Relationships are hard. According to Alain de Botton, the idea of “Happily Ever After” is a relatively new concept. For centuries, love and marriage were based on contracts. Two people (likely two families), would strike a mutually beneficial bargain. The concept of Love as we know it today, is nascent at best, and began somewhere in the Romantic period (roughly 1800 – 1850).
Now, unlike Botton, I am a romantic at heart. I remember reading the story of Charles Boyer when I was in Middle School. That was when a little poem about Kindergarten inspired a series of books by Robert Fulghum. Truth be told, I haven’t thought of those books or that story in years. If you’re unfamiliar, Fulghum tells it like this:
This is kind of personal. It may get a little syrupy, so watch out. It started as a note to my wife. And then I thought that since some of you might have husbands or wives and might feel the same way, I’d pass it along. I don’t own this story, anyway. Charles Boyer does.
Remember Charles Boyer? Suave, dapper, handsome, graceful. Lover of the most famous and beautiful ladies of the silver screen. That was on camera, and in the fan magazines. In real life, it was different.
There was only one woman. For forty-four years. His wife, Patricia. Friends said it was a lifelong love affair. Soul mates. They were no less lovers and friends and companions after forty-four years than after the first year.
Then Patricia developed cancer of the liver. And though the doctors told Charles, he could not bear to tell her. And so he sat by her bedside to provide hope and cheer. Day and night for six months. He could not change the inevitable. Nobody could. And Patricia died in his arms. Two days later Charles Boyer was also dead. By his own hand. He said he did not want to live without her.
He said, “Her love was life to me”.
This was no movie. As I said, it’s the real story — Charles Boyer’s story.

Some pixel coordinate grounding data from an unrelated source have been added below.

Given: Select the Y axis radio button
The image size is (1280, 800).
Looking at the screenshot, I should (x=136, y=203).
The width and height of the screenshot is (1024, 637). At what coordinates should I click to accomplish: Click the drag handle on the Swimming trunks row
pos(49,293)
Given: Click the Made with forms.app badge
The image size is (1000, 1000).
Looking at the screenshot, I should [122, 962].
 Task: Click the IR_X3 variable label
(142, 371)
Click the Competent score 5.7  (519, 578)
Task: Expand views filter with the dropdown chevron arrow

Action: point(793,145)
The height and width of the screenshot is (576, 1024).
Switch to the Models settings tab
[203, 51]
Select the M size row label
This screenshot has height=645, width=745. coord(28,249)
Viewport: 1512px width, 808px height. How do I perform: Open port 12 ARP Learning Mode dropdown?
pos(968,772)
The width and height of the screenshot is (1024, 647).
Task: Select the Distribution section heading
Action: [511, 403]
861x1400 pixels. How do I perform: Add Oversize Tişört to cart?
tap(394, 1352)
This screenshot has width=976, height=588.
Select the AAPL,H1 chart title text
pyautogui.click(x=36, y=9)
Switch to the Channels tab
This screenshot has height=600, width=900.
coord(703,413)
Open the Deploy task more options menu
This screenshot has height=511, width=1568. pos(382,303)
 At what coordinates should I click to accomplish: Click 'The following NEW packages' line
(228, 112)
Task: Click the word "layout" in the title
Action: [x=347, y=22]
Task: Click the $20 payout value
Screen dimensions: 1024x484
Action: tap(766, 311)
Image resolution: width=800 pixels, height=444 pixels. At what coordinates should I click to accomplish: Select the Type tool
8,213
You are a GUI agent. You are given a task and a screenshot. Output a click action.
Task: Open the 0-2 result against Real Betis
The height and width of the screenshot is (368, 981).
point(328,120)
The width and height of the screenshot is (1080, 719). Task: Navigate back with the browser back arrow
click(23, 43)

It is not for me to pass judgment on how he handled his grief. But it is for me to say I am touched and comforted in a strange way. Touched by the depth of love behind the apparent sham of Hollywood love life. Comforted to know that a man and woman can love each other that much that long.
I don’t know how I would handle my grief in similar circumstances. I pray I shall never have to stand in his shoes. (Here comes the personal part – no apologies). But there are moments when I look across the room–amid the daily ordinariness of life–and I see the person I call my wife and friend and companion. And I understand why Charles Boyer did what he did. It really is possible to love someone that much. I know. I’m certain of it.
One chilly evening, I took him and his brother to a house show that felt like a frat party. We were the oldest people there by at least a decade. The music was so loud it was nearly impossible to hear one another. There in the dark and hazy room, the screen on my phone lit up with a text that read, “And suddenly all the love songs were about you”. I looked up at him and saw a future I never planned.
A couple days ago, I introduced him to a friend and followed with…“And I’m going to marry him”. I said it in jest…the kind of jest that springs from truth. Later I asked him if what I had said scared him…he smiled and said…“No…quite the opposite. I felt twitterpated.” (He watches A LOT of Disney).
A week later he stood on a busy street corner in downtown Boulder and screamed at the top of his lungs, “Boulder, I love this woman”. And then it was his turn to tell a random stranger – “I’m going to marry her”.
My Mother says any two people off the street could meet randomly and decide to love one another and somehow make it work. Perhaps this is true. Perhaps commitment and faith matter more than romance or chemistry.
Lately I feel grateful. The kind of gratitude born of surprise. You see, I never expected to love someone like this. To feel this kind of love in return. Is it complicated? Overwhelmingly so. Are there moments that scare me? Absolutely. In those moments, I remember a phrase W and I have always passed back and forth with one another, “Channel Love and not fear”.
The only thing I know for certain – he is my person. I absolutely intend to marry him. It is my hope that we will spend our lives growing young together.